Excerpts from a dataset
------------------------------------------------
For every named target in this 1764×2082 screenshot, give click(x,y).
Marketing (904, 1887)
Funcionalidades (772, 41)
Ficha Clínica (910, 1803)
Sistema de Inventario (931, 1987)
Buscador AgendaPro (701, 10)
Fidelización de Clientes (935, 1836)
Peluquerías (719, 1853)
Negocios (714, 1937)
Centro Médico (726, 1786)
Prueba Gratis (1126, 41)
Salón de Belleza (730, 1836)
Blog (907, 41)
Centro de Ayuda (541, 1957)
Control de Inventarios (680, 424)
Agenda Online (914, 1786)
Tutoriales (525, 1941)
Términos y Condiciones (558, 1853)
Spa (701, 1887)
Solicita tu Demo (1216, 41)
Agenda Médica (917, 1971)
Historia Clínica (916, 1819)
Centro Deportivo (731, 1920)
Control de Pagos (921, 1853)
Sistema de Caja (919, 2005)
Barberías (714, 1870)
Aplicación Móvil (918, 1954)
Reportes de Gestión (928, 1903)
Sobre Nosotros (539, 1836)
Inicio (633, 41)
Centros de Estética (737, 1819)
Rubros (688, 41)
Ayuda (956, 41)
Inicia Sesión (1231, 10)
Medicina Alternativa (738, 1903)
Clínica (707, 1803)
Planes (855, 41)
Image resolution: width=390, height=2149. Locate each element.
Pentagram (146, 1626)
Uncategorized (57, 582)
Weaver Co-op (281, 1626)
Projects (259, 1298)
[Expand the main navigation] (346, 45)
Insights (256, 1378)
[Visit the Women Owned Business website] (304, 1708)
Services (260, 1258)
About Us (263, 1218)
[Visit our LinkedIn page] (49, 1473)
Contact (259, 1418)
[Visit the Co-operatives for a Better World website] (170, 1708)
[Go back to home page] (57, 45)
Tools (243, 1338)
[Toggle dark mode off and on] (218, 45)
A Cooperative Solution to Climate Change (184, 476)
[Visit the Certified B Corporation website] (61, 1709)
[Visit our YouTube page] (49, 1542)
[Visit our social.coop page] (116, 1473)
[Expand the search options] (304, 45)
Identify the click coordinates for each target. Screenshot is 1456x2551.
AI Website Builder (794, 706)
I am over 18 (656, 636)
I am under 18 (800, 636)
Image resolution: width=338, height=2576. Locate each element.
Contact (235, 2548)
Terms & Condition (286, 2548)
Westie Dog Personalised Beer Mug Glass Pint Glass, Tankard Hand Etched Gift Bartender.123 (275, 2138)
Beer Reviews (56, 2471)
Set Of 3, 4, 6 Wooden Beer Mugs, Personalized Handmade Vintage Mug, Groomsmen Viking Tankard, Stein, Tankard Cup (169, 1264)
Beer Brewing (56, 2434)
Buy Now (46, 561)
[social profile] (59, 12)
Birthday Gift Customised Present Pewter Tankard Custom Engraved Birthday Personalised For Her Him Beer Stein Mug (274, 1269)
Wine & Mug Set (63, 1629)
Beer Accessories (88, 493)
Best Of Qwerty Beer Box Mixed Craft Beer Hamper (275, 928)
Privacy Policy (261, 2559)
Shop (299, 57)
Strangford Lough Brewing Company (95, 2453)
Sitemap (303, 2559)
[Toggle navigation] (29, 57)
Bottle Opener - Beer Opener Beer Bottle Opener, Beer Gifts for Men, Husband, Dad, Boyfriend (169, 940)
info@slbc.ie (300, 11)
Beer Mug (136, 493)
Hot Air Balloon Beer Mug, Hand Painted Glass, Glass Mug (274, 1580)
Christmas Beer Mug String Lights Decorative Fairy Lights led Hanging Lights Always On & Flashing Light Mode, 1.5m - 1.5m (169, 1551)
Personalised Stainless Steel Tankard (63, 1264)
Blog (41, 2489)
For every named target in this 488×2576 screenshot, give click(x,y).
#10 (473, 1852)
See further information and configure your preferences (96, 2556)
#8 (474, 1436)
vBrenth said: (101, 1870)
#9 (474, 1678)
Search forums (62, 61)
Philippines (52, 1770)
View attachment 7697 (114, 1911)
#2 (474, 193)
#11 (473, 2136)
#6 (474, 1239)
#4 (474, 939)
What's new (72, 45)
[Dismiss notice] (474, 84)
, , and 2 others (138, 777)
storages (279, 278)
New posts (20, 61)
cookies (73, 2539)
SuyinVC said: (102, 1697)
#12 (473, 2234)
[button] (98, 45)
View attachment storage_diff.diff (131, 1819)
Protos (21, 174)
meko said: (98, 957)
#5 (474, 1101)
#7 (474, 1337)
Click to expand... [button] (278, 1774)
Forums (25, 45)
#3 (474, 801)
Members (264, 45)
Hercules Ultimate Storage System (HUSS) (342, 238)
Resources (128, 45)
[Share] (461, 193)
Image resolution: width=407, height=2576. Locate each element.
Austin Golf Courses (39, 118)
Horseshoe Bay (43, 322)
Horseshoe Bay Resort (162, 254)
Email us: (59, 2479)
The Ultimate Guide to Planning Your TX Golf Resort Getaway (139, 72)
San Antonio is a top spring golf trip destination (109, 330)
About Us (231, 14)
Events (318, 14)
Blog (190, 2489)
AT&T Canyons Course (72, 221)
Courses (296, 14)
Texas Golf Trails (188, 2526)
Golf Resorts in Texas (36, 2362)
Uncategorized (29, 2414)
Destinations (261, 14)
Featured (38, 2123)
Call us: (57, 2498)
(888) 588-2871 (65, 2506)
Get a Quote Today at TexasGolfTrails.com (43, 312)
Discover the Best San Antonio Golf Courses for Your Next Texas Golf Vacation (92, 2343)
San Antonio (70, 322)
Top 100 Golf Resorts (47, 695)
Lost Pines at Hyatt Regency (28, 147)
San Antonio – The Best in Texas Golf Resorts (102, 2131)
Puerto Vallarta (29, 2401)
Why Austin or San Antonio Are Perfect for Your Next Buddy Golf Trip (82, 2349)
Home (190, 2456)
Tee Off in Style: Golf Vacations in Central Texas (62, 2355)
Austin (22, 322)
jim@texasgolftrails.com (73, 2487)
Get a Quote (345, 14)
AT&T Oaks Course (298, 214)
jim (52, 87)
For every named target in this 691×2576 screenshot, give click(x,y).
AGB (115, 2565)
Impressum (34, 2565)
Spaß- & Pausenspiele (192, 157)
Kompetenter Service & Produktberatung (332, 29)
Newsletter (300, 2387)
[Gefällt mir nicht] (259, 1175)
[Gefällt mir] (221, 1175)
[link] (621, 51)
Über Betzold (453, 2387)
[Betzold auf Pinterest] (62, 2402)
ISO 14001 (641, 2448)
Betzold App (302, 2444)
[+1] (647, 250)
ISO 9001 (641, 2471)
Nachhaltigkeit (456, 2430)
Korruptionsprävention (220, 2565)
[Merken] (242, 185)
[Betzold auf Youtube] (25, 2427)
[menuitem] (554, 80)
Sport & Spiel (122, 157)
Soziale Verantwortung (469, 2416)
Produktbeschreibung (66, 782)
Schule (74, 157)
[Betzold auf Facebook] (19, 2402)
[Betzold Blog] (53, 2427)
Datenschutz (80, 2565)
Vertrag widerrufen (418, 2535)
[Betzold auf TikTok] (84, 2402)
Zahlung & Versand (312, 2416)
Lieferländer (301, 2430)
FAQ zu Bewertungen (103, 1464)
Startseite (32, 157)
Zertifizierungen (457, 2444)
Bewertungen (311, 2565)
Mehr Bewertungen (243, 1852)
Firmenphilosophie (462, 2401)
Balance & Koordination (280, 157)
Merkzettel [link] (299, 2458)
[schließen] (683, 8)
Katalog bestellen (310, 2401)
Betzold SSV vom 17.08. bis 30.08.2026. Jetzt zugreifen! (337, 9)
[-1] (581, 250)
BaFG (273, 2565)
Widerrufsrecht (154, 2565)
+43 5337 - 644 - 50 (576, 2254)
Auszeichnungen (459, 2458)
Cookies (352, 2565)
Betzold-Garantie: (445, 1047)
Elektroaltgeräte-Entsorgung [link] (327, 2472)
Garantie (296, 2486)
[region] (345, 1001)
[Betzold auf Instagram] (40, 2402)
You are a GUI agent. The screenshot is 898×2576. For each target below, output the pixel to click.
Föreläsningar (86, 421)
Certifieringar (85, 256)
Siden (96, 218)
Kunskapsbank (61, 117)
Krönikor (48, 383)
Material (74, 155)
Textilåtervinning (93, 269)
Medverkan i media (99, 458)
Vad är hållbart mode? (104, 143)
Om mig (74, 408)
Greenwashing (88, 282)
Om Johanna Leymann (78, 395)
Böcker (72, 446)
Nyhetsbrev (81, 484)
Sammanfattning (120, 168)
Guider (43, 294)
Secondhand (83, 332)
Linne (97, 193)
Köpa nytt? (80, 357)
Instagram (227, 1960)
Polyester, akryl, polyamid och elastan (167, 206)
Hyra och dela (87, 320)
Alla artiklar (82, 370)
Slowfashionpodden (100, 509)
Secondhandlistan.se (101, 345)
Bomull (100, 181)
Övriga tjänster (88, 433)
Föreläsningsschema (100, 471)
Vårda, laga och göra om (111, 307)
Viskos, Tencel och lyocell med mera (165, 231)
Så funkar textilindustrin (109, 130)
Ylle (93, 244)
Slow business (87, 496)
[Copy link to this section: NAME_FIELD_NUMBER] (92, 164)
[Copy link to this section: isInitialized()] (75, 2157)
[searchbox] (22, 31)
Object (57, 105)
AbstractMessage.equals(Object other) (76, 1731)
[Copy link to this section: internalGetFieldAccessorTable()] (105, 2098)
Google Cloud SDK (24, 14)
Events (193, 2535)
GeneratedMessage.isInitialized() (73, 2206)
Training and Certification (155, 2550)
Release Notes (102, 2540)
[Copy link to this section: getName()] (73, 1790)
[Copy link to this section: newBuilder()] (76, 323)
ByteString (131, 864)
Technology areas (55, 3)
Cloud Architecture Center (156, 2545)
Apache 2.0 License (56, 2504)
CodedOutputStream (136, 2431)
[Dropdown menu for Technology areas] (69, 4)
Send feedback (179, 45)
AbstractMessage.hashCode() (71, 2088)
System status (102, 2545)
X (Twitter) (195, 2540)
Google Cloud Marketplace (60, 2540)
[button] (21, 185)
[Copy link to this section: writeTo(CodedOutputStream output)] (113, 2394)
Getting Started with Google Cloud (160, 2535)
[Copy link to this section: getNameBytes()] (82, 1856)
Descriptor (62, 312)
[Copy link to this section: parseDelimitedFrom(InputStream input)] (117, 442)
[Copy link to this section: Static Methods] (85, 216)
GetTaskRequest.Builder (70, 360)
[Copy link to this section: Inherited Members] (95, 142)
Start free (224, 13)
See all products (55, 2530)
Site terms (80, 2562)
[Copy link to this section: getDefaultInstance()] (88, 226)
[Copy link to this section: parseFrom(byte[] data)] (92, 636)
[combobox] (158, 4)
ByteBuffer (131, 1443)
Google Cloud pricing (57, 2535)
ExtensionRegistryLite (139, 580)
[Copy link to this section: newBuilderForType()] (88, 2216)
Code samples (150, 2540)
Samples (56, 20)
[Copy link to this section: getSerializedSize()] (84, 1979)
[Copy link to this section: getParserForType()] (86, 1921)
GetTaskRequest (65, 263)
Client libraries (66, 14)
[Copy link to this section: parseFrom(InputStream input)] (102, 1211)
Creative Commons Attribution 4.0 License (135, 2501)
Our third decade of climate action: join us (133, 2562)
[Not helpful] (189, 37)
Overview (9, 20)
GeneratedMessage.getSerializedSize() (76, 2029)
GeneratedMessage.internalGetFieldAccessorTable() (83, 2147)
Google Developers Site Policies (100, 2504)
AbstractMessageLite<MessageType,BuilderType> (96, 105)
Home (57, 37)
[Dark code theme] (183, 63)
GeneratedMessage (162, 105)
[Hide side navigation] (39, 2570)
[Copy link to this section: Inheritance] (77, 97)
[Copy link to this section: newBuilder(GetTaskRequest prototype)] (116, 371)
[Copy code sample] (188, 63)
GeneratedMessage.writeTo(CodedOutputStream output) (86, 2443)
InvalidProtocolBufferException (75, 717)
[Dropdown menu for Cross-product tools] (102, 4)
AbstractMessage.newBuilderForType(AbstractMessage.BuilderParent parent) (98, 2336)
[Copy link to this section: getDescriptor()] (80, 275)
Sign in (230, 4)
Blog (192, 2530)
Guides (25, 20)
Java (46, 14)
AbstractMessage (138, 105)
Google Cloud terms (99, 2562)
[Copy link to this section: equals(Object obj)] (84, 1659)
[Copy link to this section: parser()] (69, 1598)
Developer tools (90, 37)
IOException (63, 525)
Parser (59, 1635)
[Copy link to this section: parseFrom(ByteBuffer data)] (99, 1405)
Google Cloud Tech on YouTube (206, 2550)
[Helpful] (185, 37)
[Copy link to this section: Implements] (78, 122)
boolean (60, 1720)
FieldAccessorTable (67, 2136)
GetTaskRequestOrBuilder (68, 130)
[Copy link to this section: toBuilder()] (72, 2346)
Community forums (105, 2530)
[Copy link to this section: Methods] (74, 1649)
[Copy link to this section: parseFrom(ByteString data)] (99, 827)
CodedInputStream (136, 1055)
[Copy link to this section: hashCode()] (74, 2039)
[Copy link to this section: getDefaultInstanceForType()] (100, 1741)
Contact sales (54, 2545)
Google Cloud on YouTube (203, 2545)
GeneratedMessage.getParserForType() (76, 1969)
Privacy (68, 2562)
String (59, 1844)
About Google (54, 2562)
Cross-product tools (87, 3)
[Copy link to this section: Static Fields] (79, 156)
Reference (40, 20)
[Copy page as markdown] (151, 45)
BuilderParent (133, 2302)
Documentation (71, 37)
------------------------------------------------
• _Work task_: Take the lines from the top of the data through the one that contains "Control de Pagos (921, 1853)" and copy them exactly, leaving out every line after it.

• _Result below_:
For every named target in this 1764×2082 screenshot, give click(x,y).
Marketing (904, 1887)
Funcionalidades (772, 41)
Ficha Clínica (910, 1803)
Sistema de Inventario (931, 1987)
Buscador AgendaPro (701, 10)
Fidelización de Clientes (935, 1836)
Peluquerías (719, 1853)
Negocios (714, 1937)
Centro Médico (726, 1786)
Prueba Gratis (1126, 41)
Salón de Belleza (730, 1836)
Blog (907, 41)
Centro de Ayuda (541, 1957)
Control de Inventarios (680, 424)
Agenda Online (914, 1786)
Tutoriales (525, 1941)
Términos y Condiciones (558, 1853)
Spa (701, 1887)
Solicita tu Demo (1216, 41)
Agenda Médica (917, 1971)
Historia Clínica (916, 1819)
Centro Deportivo (731, 1920)
Control de Pagos (921, 1853)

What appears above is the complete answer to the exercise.